4 Replies Latest reply: Jun 10, 2011 3:49 PM by einarjba RSS

    10 random records for each month

      I have loaded a table

       

      Month        Records  

          

      jan  2011     200

      feb  2011     215

      mar 2011    194

      apr 2011     180

       

       

      I want to load only 10 random records from each month.. Can this be done in the script?

       

      thanks in advance

       

      einar

        • 10 random records for each month
          Matthew Crowther

          I can't instantly think of a simple solution but here is a general suggestion:

           

          As you're wanting 10 records per month within the data you're probably going to have to create a loop in the script to go through each month seperately.

           

          1. Load the entire dataset and add a rand() function to each record, sort the table by Month then your new random column.

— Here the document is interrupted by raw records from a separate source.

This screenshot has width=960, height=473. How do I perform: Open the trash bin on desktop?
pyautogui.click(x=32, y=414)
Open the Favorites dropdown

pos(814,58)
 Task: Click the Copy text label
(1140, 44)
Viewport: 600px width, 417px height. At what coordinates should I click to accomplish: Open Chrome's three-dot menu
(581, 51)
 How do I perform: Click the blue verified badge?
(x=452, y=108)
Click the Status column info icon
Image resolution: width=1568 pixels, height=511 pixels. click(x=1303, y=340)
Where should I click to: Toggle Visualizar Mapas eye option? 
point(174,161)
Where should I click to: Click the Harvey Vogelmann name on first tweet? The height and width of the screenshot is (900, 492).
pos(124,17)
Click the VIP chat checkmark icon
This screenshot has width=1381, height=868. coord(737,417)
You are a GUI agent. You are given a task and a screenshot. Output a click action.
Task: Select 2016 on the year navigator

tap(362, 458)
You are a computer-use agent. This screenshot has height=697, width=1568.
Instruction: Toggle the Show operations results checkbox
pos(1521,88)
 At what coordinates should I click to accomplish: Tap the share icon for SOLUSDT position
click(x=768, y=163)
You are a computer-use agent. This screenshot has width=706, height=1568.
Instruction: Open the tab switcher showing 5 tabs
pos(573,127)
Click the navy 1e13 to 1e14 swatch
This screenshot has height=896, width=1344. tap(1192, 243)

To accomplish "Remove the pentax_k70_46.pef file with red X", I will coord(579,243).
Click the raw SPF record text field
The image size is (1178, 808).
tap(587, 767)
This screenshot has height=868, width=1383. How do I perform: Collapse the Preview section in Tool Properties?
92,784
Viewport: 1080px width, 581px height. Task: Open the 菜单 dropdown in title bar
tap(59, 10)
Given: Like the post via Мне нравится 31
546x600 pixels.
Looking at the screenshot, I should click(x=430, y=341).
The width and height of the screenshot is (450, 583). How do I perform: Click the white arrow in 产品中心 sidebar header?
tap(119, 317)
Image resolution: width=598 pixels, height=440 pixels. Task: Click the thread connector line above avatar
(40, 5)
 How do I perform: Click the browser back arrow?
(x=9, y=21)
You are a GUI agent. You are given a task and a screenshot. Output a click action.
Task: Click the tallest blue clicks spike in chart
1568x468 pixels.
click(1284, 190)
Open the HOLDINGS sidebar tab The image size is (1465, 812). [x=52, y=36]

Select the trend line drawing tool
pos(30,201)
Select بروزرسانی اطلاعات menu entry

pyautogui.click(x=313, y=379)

          2. Generate a Temp table containg all the possible months to control your loop.

          3. Loop through each Month and perform a Resident > concatenate load for each month limiting the load each time with a Where clause (recno() <=10 ?).

          4. You should now have a table containing the data you need, you can drop the previous tables.

           

          The above is unchecked so you may need to adjust slightly, hopefully it will provide you with a starting point.

           

          All the best,

           

          Matt - Visual Analytics Ltd

            • Re: 10 random records for each month
              Stephen Redmond

              Something like this (using Sample though instead of Rand):

               

               

              Orders_Temp:

              LOAD CustomerID,

                  EmployeeID,

                  Freight,

                  OrderDate,

                  Floor(MonthStart(OrderDate)) As MonthKey,

                  OrderID,

                  ShipperID;

              SQL SELECT *

              FROM Orders;

               

               

              Orders:

              NoConcatenate

              Load *

              Resident Orders_Temp

              Where 1=0;

               

               

              Month_Temp:

              Load

                        Distinct MonthKey as MonthList

              Resident Orders_Temp Order by MonthKey;

               

               

              For i = 0 to FieldValueCount('MonthKey')-1

               

               

                        vMonth = Peek('MonthList', $(i), 'Month_Temp');

               

               

                        TRACE $(i)  $(vMonth);

               

               

                        Orders_Temp2:

                        Sample 0.2

                        Load CustomerID,

                            EmployeeID,

                            Freight,

                            OrderDate,

                            OrderID,

                            ShipperID

                        Resident Orders_Temp

                        Where  MonthKey = $(vMonth)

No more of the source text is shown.